FDA grants Breakthrough Therapy status to asfotase alfa for HPP
The FDA has granted Breakthrough Therapy designation to asfotase alfa for the treatment of patients with hypophosphatasia (HPP), according to Alexion Pharma International, a global pharmaceutical company based in Cheshire, Conn.
HPP is an inherited, life-threatening, ultra-rare metabolic disorder that leads to progressive damage to multiple vital organs, including destruction and deformity of bones. Asfotase alfa, an investigational, targeted enzyme replacement therapy, aims to treat patients with HPP whose first signs or symptoms occurred prior to 18 years of age, including perinatal-, infantile-, and juvenile-onset forms of the disease.
"The FDA's Breakthrough Therapy designation for perinatal-, infantile- and juvenile-onset HPP recognizes the severe, debilitating and life-threatening nature of the disease, the clear unmet medical need of patients, and the clinical evidence collected to date on asfotase alfa," said Martin Mackay, Ph.D., executive vice president, global head of R&D at Alexion. "Asfotase alfa is a highly innovative therapeutic candidate with the potential to transform the lives of patients with HPP who currently have no treatment options and often receive only palliative care for this life-threatening disease."

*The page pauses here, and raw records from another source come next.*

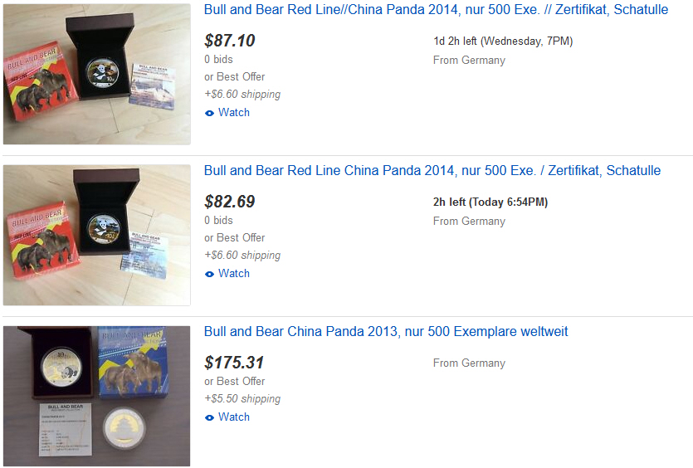
Task: Click the $87.10 price
Action: [x=230, y=41]
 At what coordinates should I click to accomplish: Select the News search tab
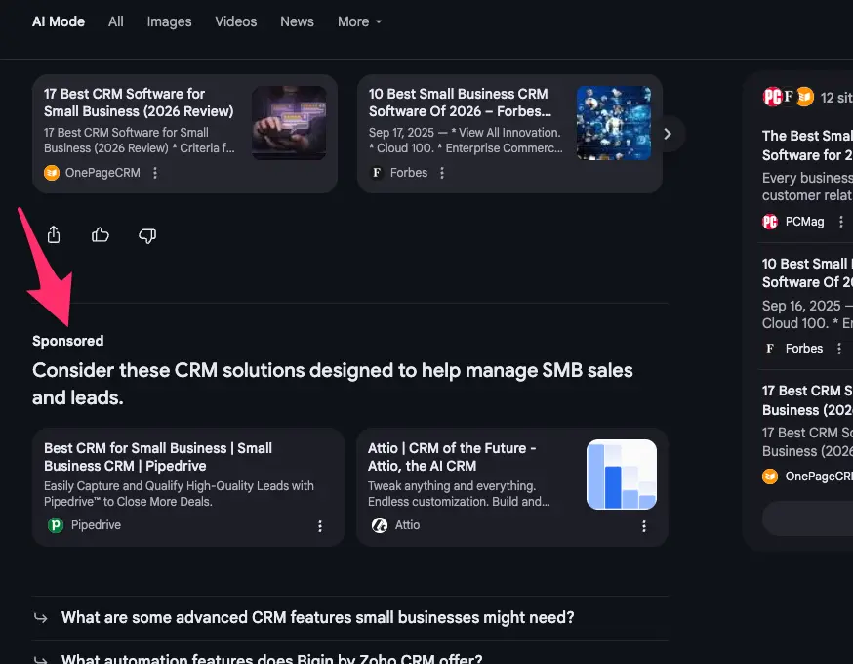click(x=297, y=21)
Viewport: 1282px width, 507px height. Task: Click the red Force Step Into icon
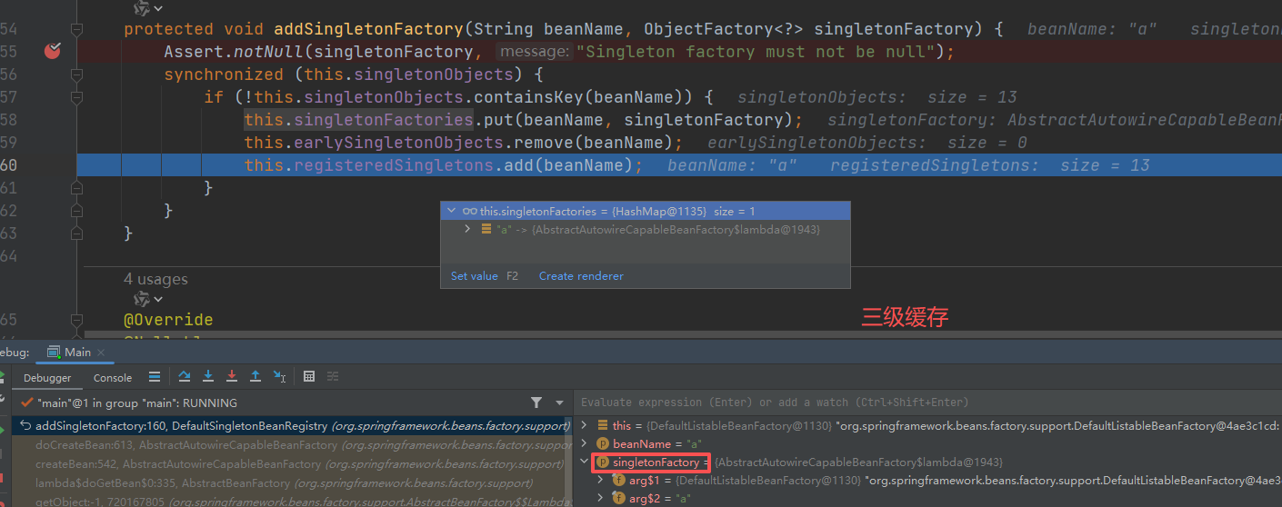[232, 377]
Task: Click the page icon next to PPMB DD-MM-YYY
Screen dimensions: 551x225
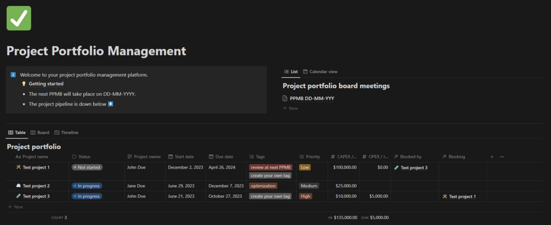Action: 285,99
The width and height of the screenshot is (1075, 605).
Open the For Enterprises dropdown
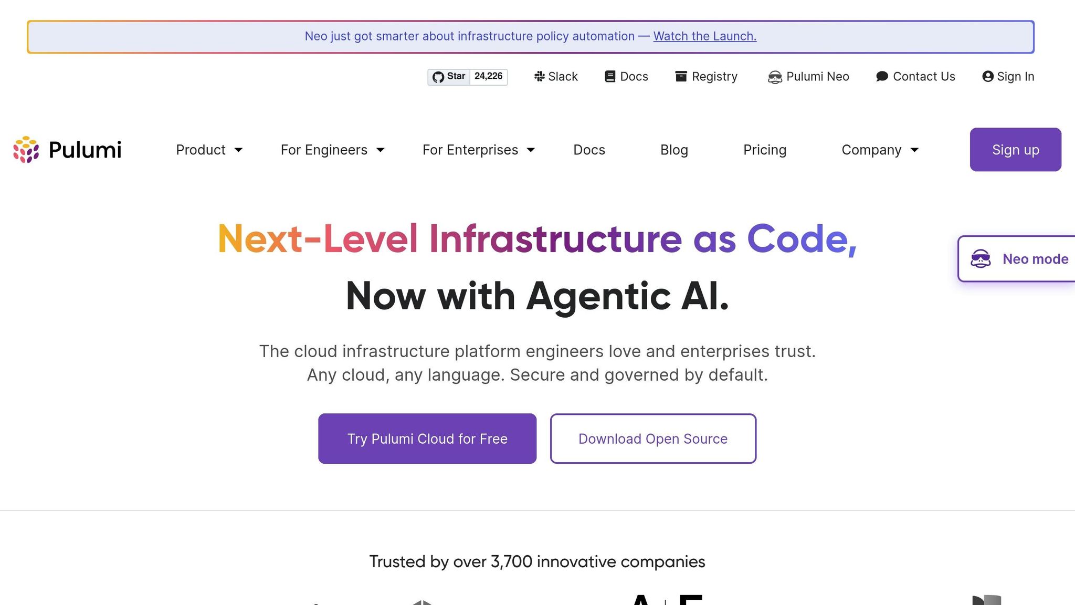(x=478, y=150)
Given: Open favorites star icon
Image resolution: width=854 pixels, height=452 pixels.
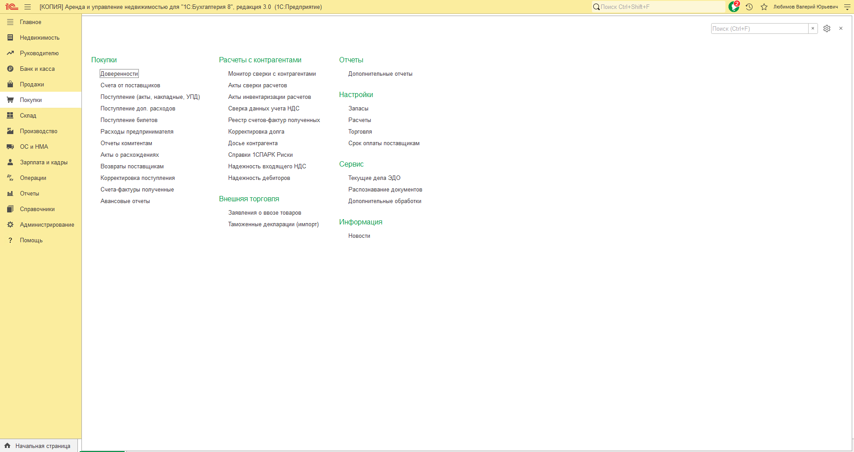Looking at the screenshot, I should (764, 7).
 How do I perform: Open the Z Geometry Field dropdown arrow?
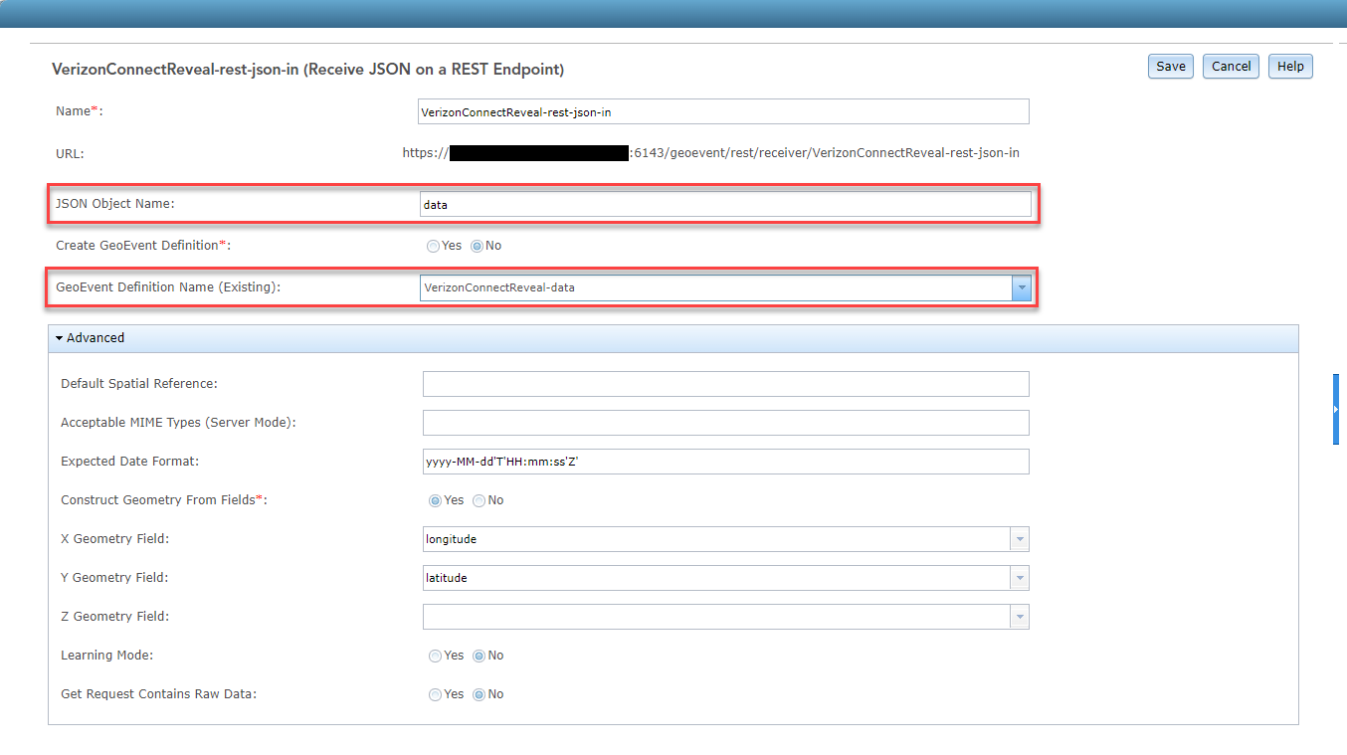tap(1020, 617)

Alexion looks forward to working closely with the FDA and obtaining FDA guidance on the subsequent development of asfotase alfa for the treatment of HPP, including obtaining advice on generating evidence needed to support approval of the drug in an efficient manner.
The FDA also confirmed that adult-onset HPP is "a serious and life threatening disease or condition" and that Breakthrough Therapy designation could be obtained for this aspect of the disease with additional clinical information.